We identified 2 002 000 patients who received outpatient 13 197 067 H₂RA prescriptions during the study period. Supplementary Table S4 (available as Supplementary data at IJE online) shows the proportion for each type of H₂RA.

Among a random subset (N = 405 137), we included 1889 patients who had both exposure to H₂RA and MI within the observation period. Their mean age (SD) at cohort entry was 61.2 (13.8) years. Men accounted for 69% of the study cohort. Supplementary Table S2 shows the health characteristics of H₂RA users on the prescription start date. In general, they were less likely to have comorbidities and cardiovascular drugs issued in the past 6 months, compared with PPI users. Supplementary Table S4 shows patterns of days of supply for prescription, observation period, risk periods and baseline periods among H₂RA users, which were similar to those of PPI users. Similarly, we observed a higher risk of MI associated with H₂RA during Days 1–14 (IRR: 2.46, 95% CI: 1.92–3.16) (Figure 1 and Table 1), but it did not persist during Days 15–30 (IRR: 1.04, 95% CI: 0.72–1.48). A marginal higher risk of MI associated with H₂RAs was observed during Days 31–60 (IRR: 1.33, 95% CI: 1.04–1.70) vs baseline. A lower risk of MI associated with H₂RAs was found in the pre-exposure period vs baseline (IRR: 0.22, 95% CI: 0.10–0.49).
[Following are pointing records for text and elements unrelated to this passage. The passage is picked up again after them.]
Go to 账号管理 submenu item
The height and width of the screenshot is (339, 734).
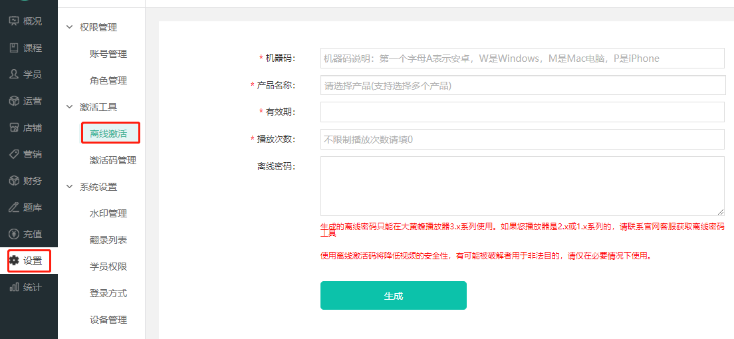[x=108, y=54]

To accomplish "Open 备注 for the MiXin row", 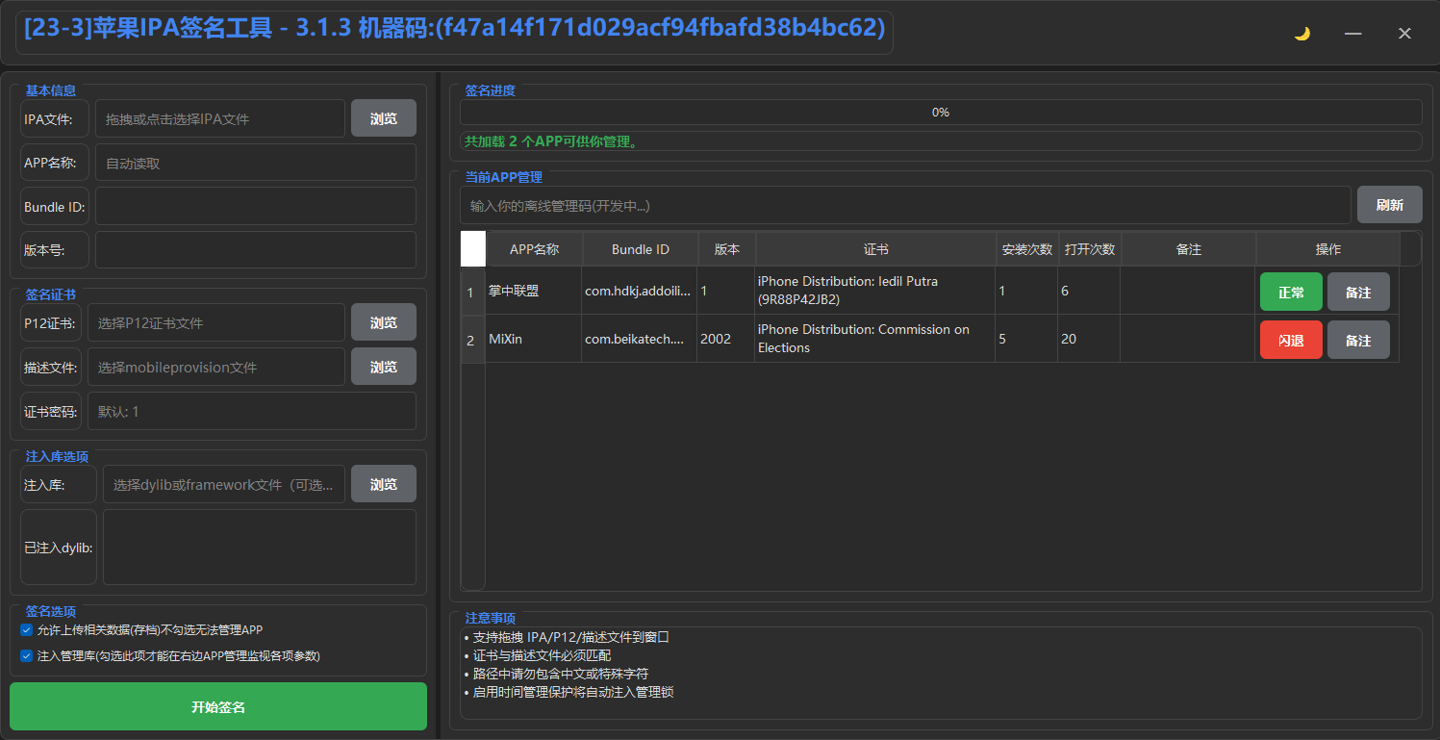I will coord(1357,340).
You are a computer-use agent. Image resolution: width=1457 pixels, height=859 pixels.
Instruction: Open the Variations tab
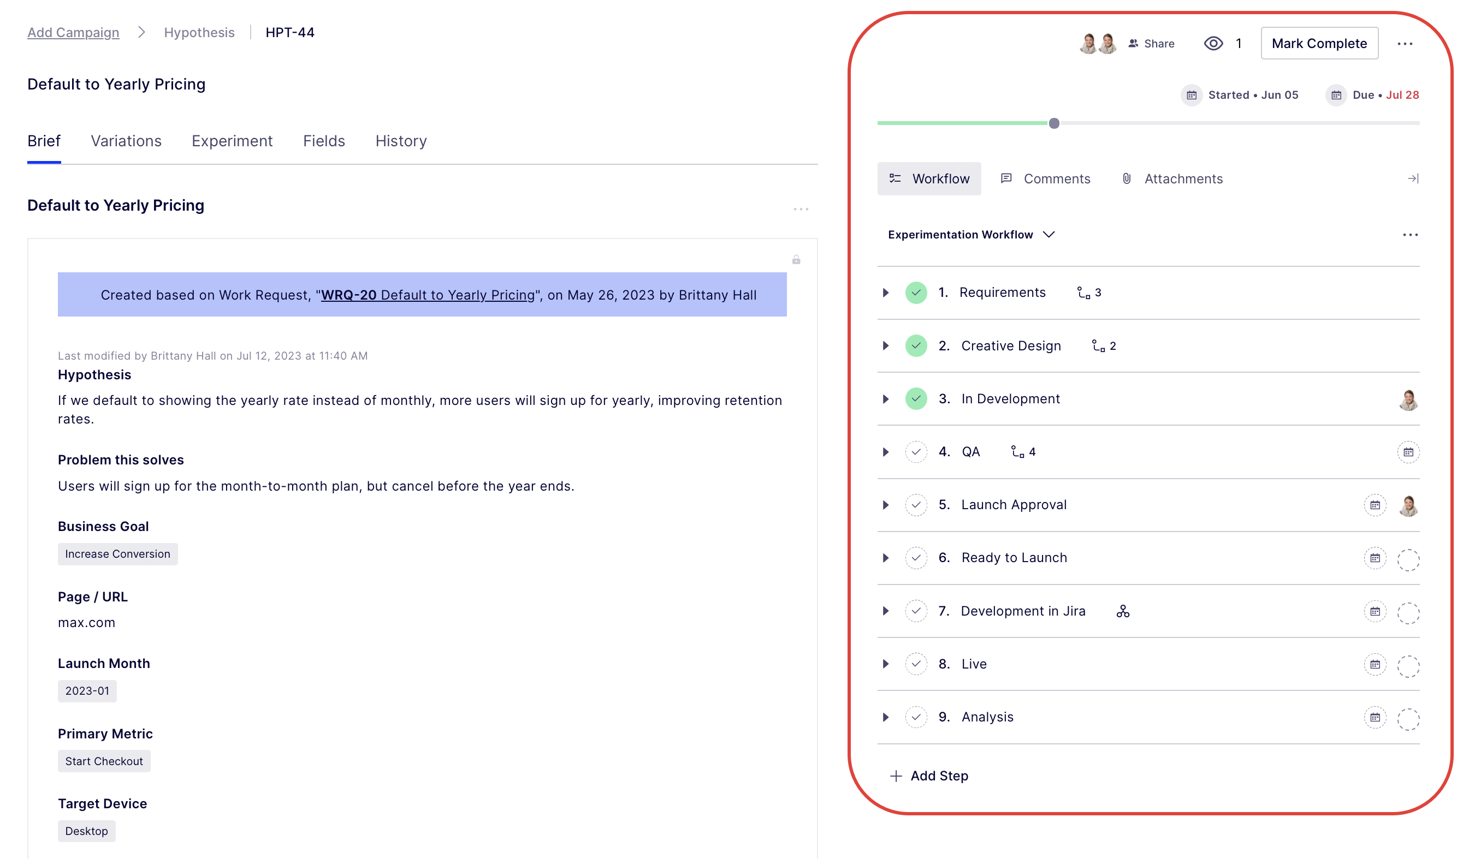pos(126,141)
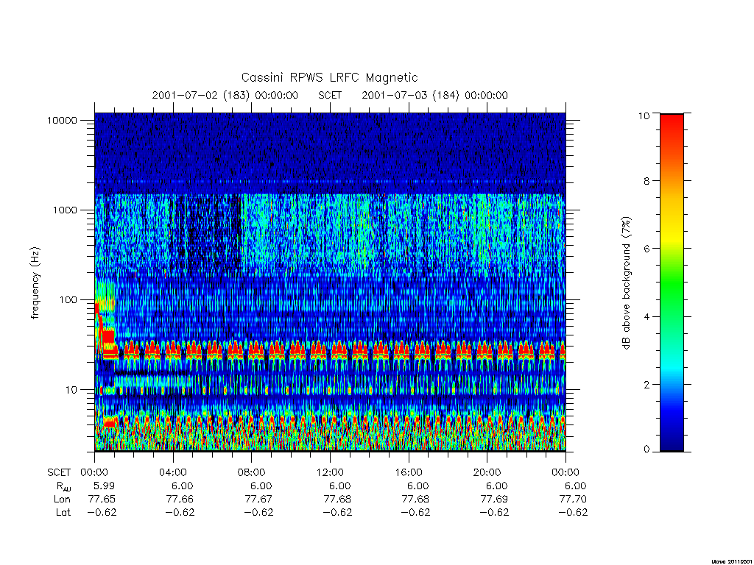Click the 08:00 SCET time label
The width and height of the screenshot is (754, 565).
point(252,472)
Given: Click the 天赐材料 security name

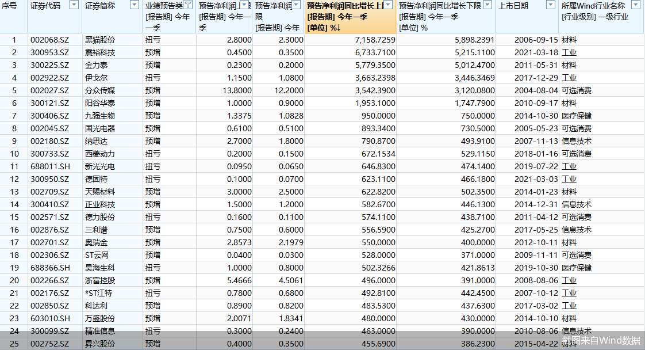Looking at the screenshot, I should pos(100,192).
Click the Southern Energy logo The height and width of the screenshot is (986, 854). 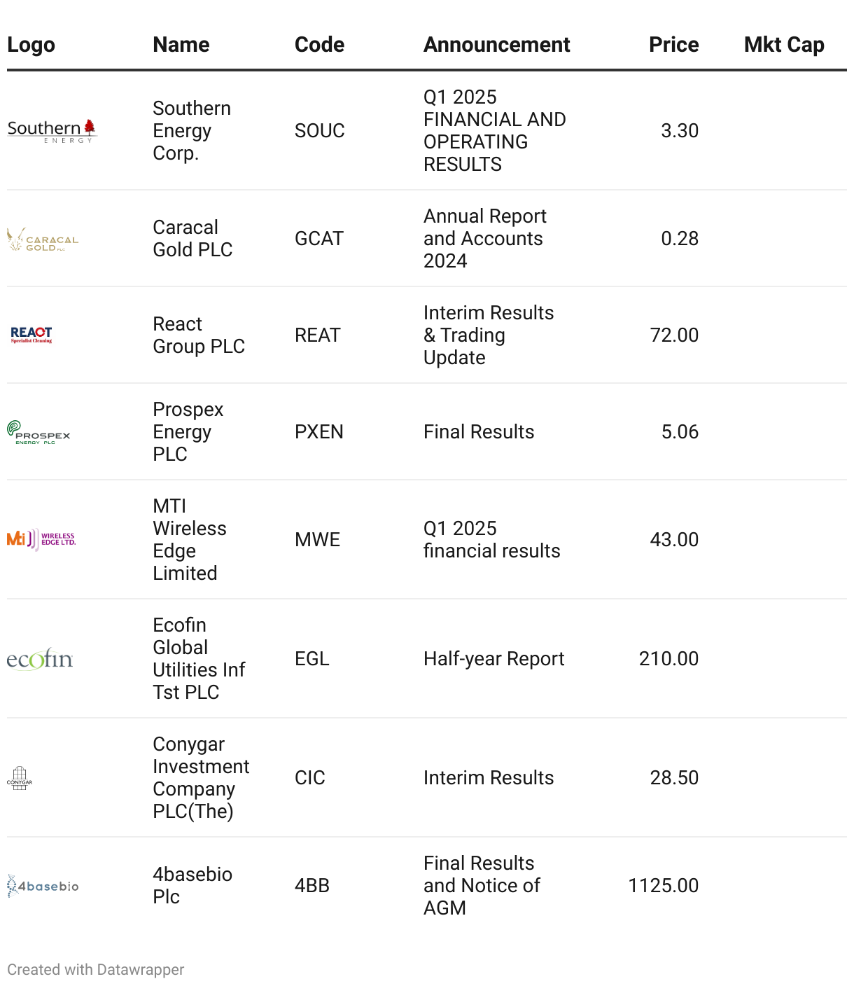tap(51, 131)
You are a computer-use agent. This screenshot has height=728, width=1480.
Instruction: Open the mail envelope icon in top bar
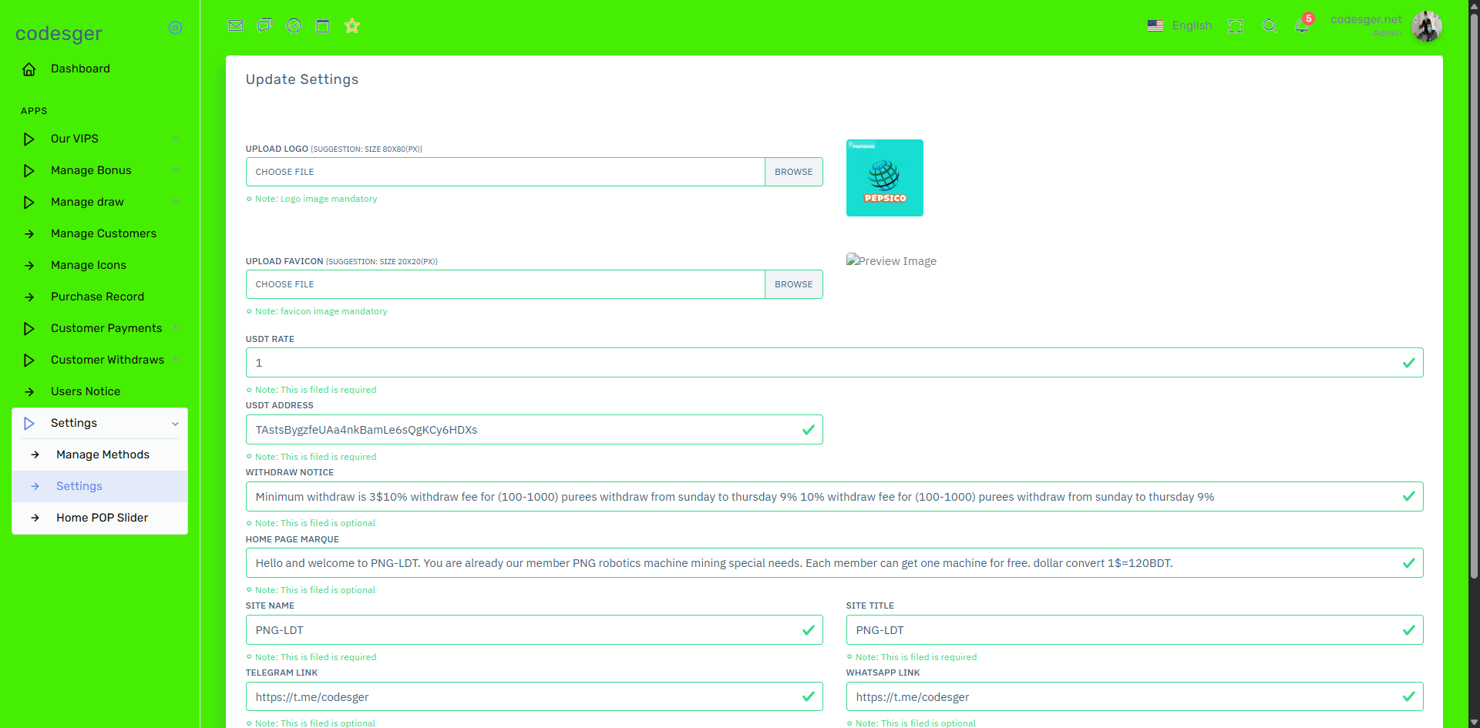(236, 25)
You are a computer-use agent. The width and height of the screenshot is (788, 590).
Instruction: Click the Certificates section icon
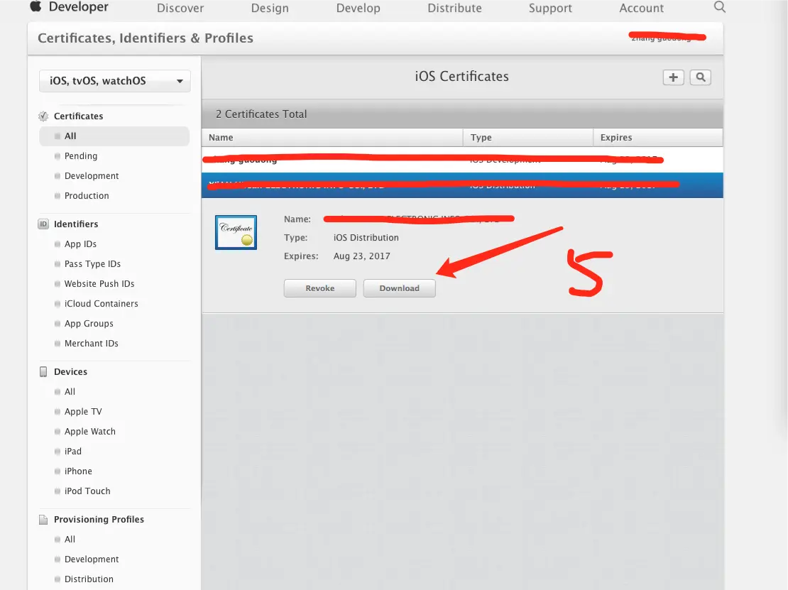(43, 116)
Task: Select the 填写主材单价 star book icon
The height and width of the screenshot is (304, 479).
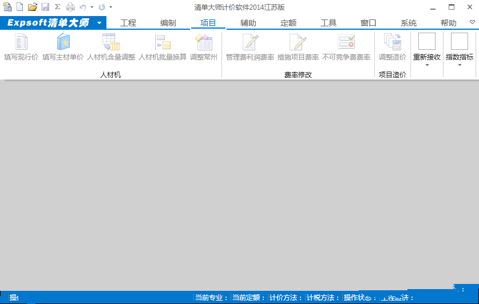Action: (63, 42)
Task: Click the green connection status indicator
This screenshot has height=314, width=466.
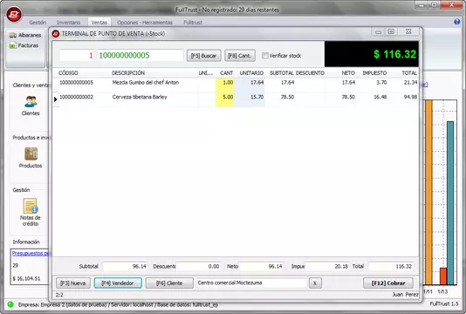Action: 10,304
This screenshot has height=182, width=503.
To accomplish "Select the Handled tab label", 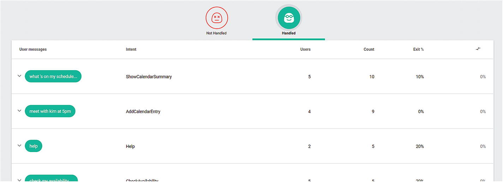I will pos(289,33).
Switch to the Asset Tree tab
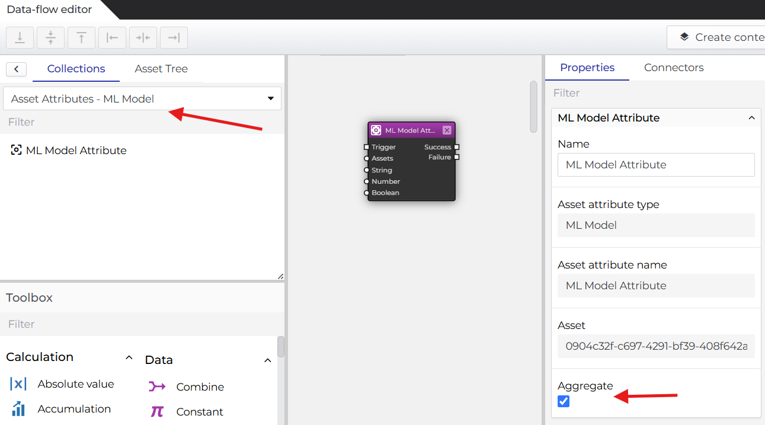 (x=161, y=69)
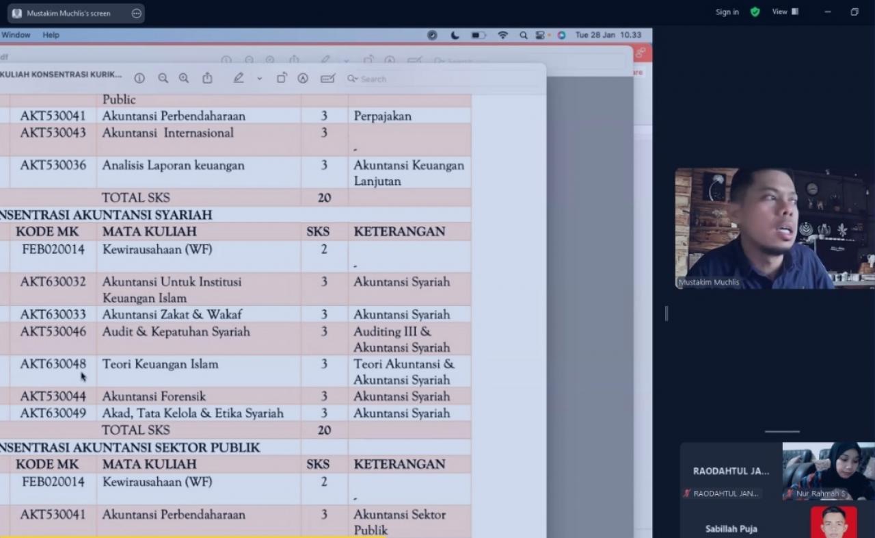875x538 pixels.
Task: Click the Wi-Fi status icon
Action: (502, 35)
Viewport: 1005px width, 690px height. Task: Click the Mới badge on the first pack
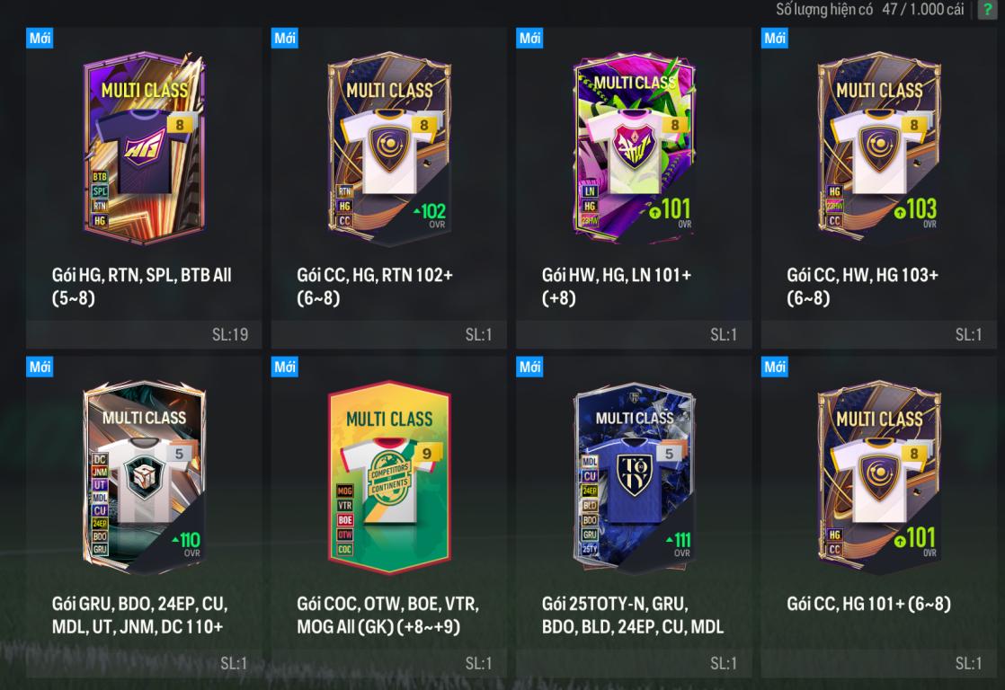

Novel active comparator analyses

Using the simple ratio method, we observed no difference in comparator-adjusted estimates for PPIs (IRR: 0.93, 95% CI: 0.57–1.30) during Days 1–14 vs baseline (Figure 1 and Table 2). Using the effect modifier approach, we also observed no difference in risk of MI associated with PPIs (IRR: 0.83, 95% CI: 0.58–1.20) during Days 1–14 vs baseline. Similar to the conventional SCCS, we observed no difference in risk of MI associated with PPIs in all other pre-specified risk periods compared with baseline.

Table 2.

Novel self-controlled case series using active comparators.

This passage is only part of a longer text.